• [Prompt] Isolate every line in the records below with "computer" in it.

Dataset excerpts
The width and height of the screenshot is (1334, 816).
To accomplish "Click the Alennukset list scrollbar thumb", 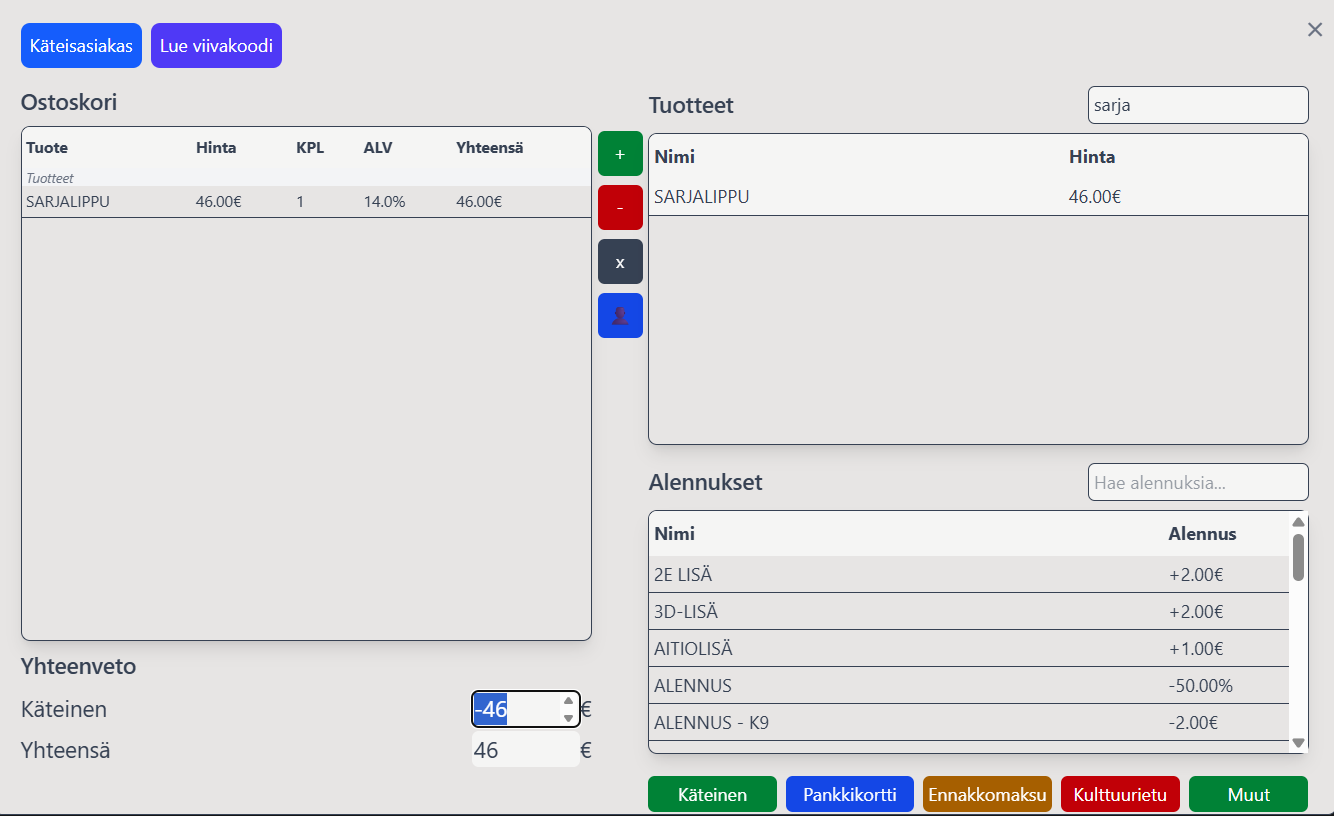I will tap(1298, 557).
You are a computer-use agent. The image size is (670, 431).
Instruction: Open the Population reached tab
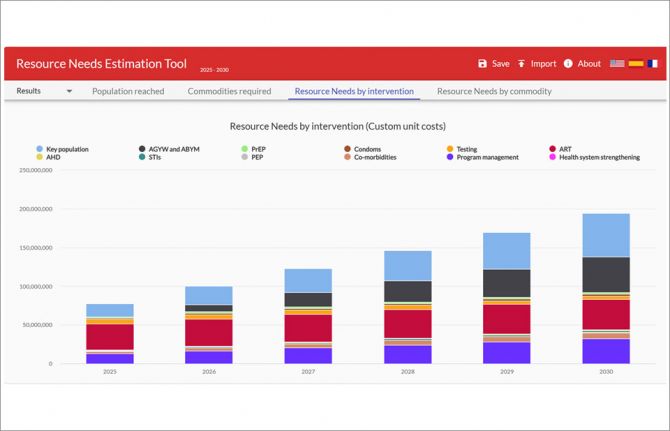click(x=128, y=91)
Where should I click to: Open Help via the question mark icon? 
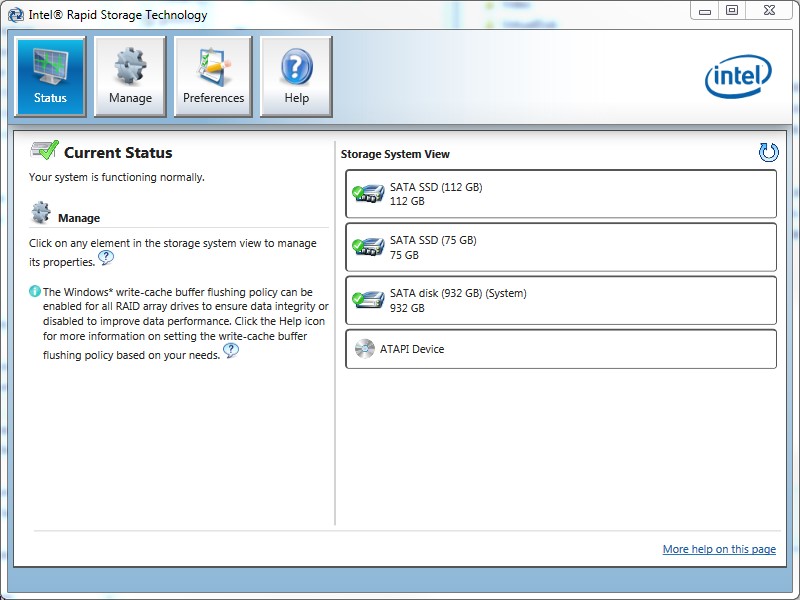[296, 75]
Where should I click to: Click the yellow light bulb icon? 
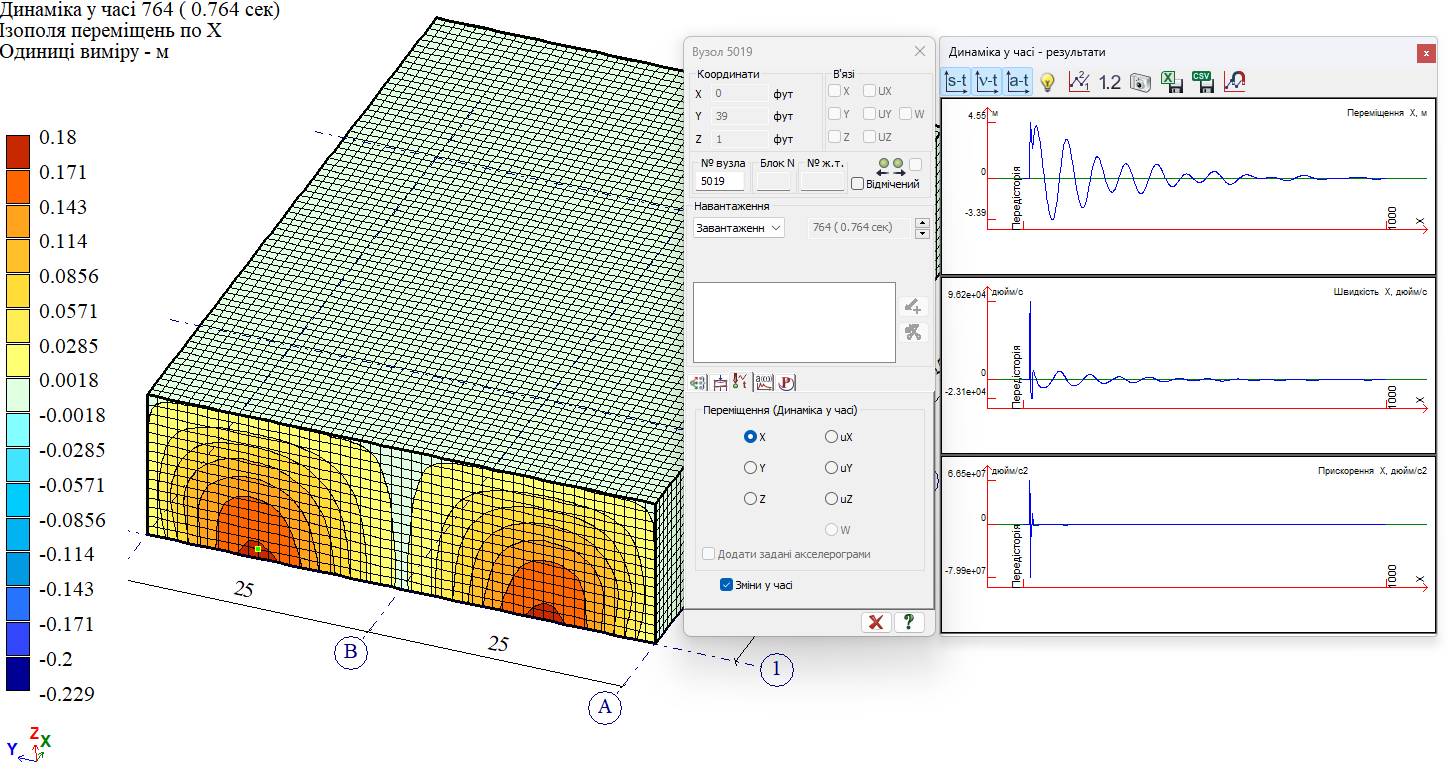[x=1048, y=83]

---

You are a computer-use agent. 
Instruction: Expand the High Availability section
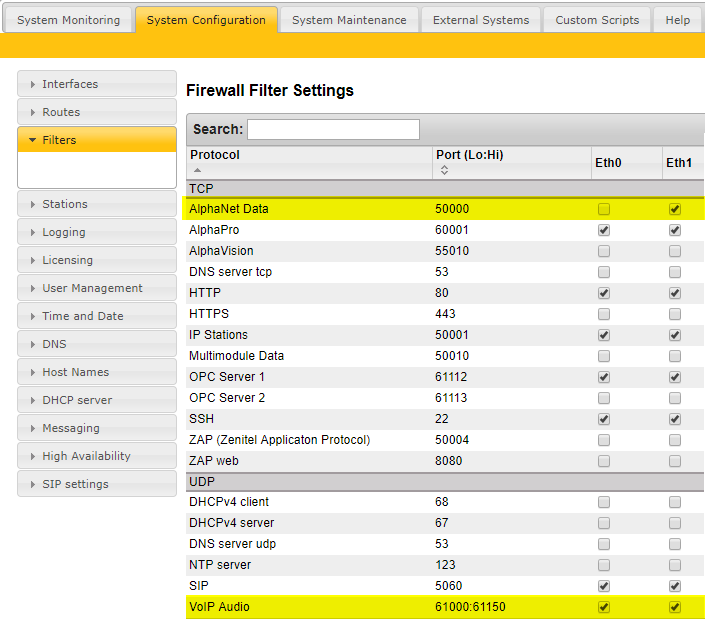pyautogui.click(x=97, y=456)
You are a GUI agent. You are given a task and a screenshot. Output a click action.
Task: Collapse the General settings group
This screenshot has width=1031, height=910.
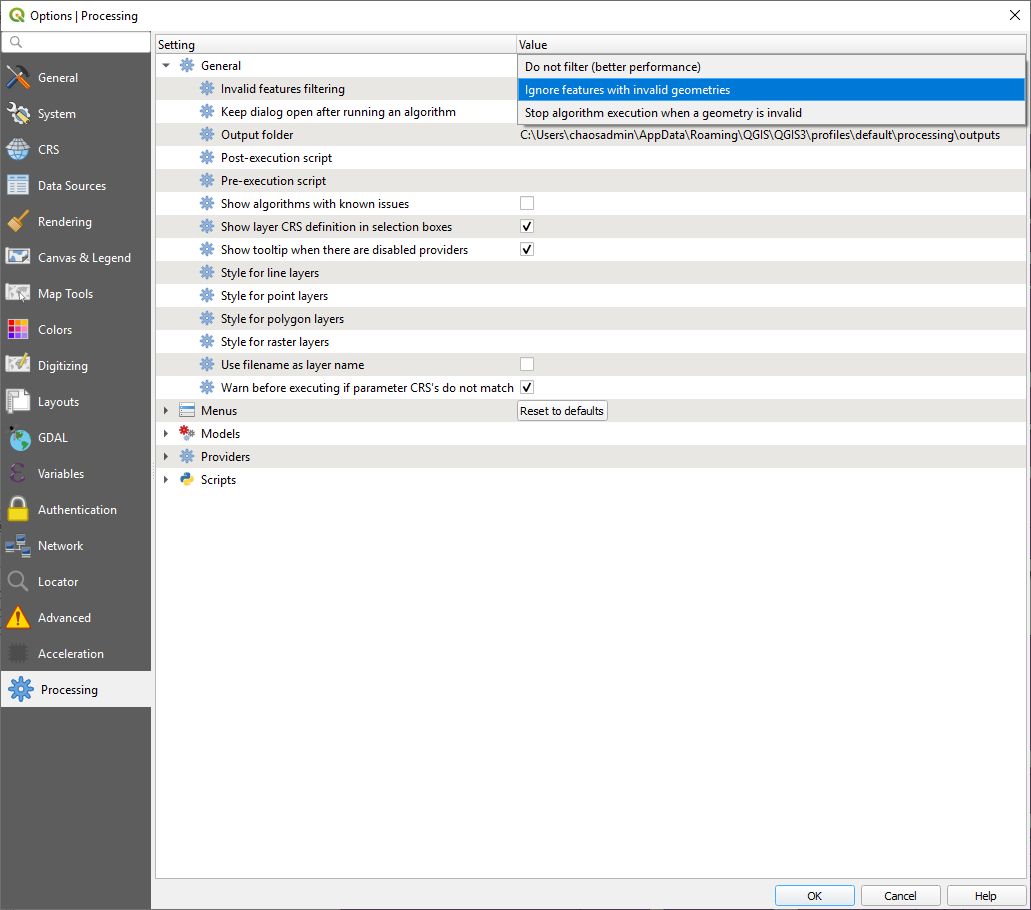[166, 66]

• [Reply]
You are a computer-use agent. The image size is (670, 431).
You are a computer-use agent. 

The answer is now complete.